É natural que num filme de Paul Schrader seja dada uma maior atenção ao argumento e à palavra escrita e Oh, Canada mantém a tradição. No entanto existem ideias inspiradas que necessitam de ser mencionadas. O ambiente soturno, a meia-luz, do local de filmagens do documentário assinalando a angústia ou as belíssimas cenas a preto e branco que se parecem associar a momentos de grande culpa para Leonard. A beleza e a culpa competindo entre o magnífico jogo de luz e sombras e o “exorcismo dos demónios” da personagem principal. Obviamente isto cria um mosaico estranho de diferentes estilos ao qual ainda se junta o ambiente idílico dos anos ’60, reminiscente de Douglas Sirk, durante o período da sua vida na Virgínia ou a luz ofuscante de algumas sequências claramente criadas na mente da personagem de Gere. O brilhantismo, no entanto, só acontece quando a edição brinca e sobrepõe muitos destes diferentes estilos através do ecrã de um monitor, numa janela entreaberta onde espreita o passado ou em “portais” que parecem conjurar para viajar no tempo e no espaço. Talvez o único grande ponto contra todas as opções tomadas é não saber quando usar o silêncio e recorrer, como muleta, à voz-off quando as imagens falam sempre muito mais por si só.

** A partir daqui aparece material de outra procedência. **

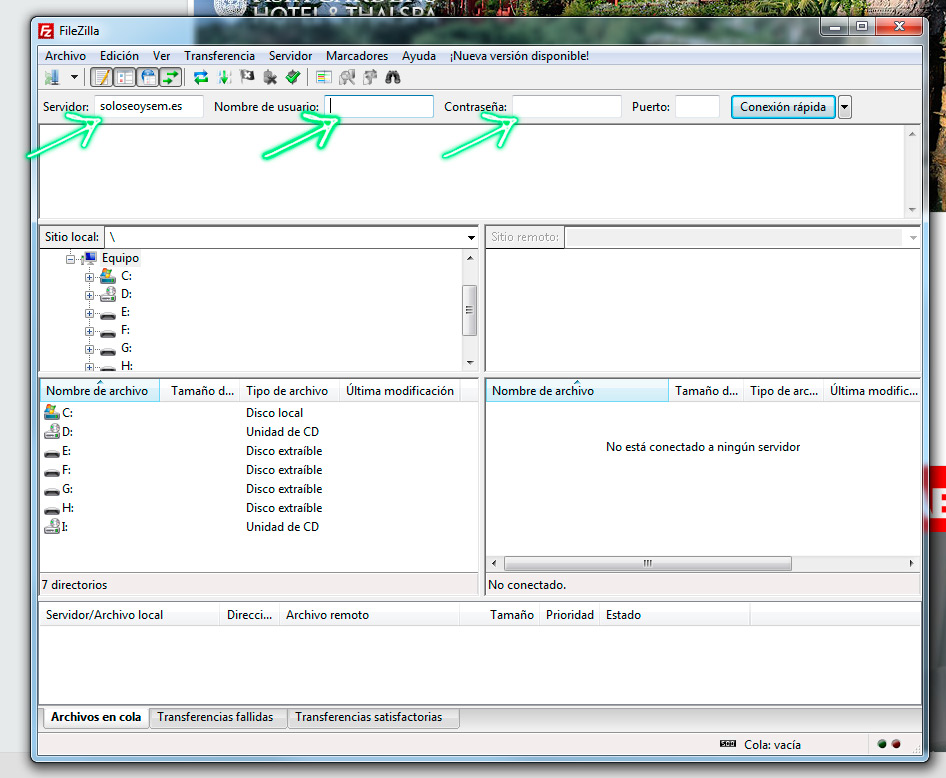Click ¡Nueva versión disponible! menu link

[x=519, y=56]
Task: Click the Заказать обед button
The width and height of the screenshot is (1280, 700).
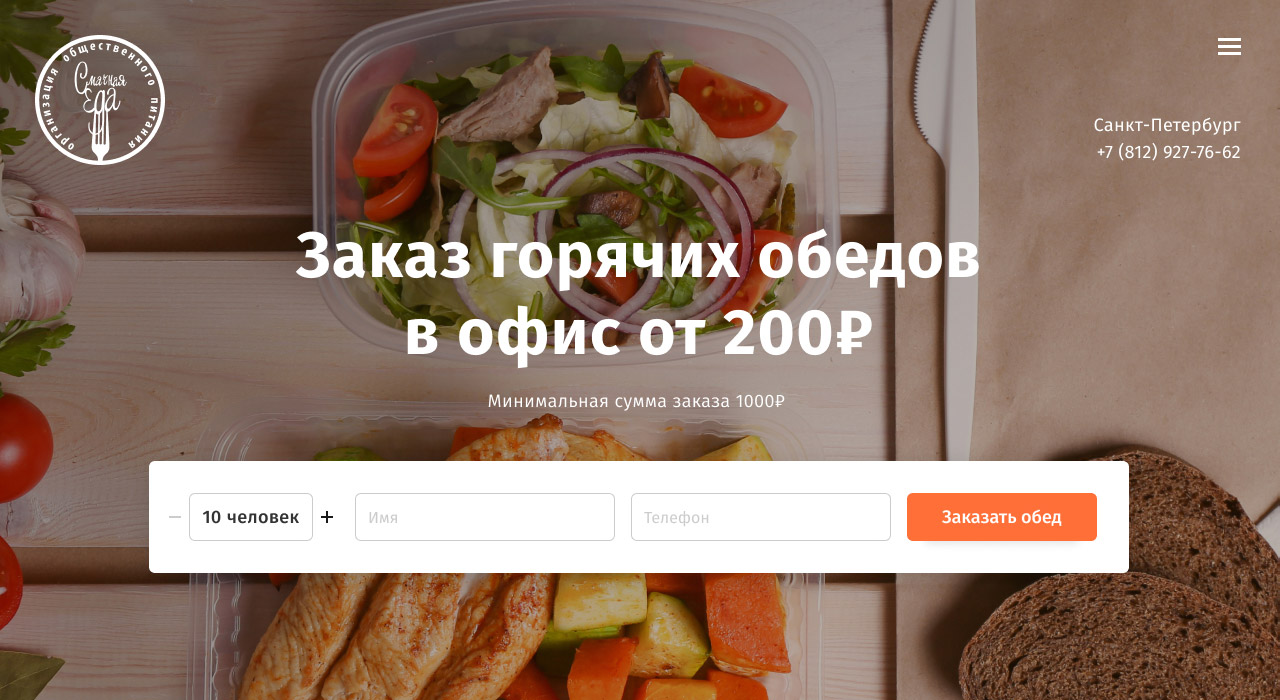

Oh, Canada mostra uma clara viragem em estilo na obra de Schrader, ciente do aproximar do seu capítulo final, mas sem perder os valores que o definem e o respeito pelas suas personagens, doa a quem doer. Nem sempre acessível devido aos temas duros, à estrutura ramificada a nível espacial e temporal e à personagem central divisiva nas suas acções, mas sempre verdadeiro com as emoções que transmite. Leonard Fife poderá ser uma personagem fictícia, mas Richard Gere torna-o real na maneira como invoca raiva e vulnerabilidade de forma tão brilhante, muitas vezes na mesma cena. A não perder.